Mais ano menos ano, muda o cenário interior. Abala certezas e nascem dúvidas. Acumula vitórias e fracassos emocionais. Nos (des)amores, também. No desempenho sexual. Na inquietação do que dele espera o parceiro amado e o patrão. Contabiliza fodas sofríveis e notáveis. Estas, as que contam, grava no histórico individual. Esbate o preto e dilui o branco no modo de ver os outros e os valores já traiu, foi traído, amou em desamor, experimentou os meandros obscuros da cobiça e da mentira.

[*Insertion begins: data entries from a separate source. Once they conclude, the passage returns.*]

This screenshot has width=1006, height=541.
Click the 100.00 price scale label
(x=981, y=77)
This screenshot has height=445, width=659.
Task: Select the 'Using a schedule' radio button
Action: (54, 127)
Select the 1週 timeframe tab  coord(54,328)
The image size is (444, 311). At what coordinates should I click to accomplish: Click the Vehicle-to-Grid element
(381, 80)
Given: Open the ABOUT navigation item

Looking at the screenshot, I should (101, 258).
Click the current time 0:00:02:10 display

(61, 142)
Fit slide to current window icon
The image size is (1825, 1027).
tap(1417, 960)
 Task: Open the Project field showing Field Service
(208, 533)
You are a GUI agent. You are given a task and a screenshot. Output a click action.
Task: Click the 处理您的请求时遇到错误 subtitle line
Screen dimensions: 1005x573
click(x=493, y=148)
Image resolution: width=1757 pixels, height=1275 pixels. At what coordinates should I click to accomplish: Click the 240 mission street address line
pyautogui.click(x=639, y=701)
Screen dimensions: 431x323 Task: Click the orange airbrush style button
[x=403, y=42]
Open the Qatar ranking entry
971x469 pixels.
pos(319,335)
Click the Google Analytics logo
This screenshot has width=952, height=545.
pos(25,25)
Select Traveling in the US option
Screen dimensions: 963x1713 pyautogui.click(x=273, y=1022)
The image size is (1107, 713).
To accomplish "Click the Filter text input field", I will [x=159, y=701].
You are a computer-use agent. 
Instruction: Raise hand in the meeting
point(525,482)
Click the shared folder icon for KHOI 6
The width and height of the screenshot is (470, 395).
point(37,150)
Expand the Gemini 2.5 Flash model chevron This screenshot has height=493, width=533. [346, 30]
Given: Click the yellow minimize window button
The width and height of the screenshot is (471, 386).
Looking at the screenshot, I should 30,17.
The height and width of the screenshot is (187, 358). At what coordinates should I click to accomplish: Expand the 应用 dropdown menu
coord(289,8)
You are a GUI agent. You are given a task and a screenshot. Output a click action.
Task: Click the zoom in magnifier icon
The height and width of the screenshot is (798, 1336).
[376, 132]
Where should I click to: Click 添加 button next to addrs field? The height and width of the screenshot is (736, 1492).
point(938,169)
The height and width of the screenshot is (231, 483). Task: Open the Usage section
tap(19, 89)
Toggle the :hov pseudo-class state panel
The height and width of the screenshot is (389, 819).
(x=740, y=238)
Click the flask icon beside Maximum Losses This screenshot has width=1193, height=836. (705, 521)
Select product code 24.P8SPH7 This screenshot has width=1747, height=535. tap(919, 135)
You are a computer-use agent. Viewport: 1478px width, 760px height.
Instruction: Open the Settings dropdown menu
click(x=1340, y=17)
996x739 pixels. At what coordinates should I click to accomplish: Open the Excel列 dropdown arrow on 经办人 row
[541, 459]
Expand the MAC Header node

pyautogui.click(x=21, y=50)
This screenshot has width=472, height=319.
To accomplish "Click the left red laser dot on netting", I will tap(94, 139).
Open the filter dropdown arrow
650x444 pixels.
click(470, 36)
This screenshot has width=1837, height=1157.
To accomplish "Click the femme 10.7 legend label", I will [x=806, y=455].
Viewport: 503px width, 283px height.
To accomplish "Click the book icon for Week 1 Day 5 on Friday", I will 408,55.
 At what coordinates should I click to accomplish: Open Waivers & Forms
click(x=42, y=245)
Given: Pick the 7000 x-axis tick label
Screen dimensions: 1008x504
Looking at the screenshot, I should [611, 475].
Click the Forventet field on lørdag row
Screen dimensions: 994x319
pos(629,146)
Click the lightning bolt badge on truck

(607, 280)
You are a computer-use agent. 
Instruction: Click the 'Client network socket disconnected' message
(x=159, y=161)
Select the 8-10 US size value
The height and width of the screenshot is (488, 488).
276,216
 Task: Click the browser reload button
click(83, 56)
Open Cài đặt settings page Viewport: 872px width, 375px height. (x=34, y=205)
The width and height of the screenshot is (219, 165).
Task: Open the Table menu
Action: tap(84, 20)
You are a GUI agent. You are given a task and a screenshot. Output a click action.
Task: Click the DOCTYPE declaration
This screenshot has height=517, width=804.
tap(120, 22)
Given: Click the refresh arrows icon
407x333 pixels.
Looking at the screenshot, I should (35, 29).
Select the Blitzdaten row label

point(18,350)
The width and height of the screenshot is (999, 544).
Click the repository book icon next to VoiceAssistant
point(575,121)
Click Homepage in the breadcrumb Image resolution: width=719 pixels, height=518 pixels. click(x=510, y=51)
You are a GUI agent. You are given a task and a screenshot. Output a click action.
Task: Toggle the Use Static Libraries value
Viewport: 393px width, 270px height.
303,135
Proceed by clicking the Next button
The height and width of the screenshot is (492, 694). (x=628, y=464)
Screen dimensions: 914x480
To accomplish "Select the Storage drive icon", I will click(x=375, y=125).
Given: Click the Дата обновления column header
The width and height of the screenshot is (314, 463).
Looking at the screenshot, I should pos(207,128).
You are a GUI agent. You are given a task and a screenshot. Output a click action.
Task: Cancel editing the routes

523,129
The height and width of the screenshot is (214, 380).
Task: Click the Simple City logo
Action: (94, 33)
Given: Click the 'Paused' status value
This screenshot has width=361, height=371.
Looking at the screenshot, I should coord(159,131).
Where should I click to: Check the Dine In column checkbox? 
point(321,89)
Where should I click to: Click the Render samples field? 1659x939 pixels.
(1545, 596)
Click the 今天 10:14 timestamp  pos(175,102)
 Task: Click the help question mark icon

Para alcançar a condição de adulto humilde sabedor não abdica interrogar-se sobre quem foi e quem é. Não desiste da incerteza como princípio do ser, da exigência no estar. No acto sexual atinge a idade maior a concepção de foda notável adquiriu rigor. Do mundo abriu o leque cromático.
A idade da sabedoria chega quando o adulto desvaloriza banalidades e acumula fodas notáveis do espírito com o corpo. Então chegado o tempo do arco-íris colorindo o horizonte.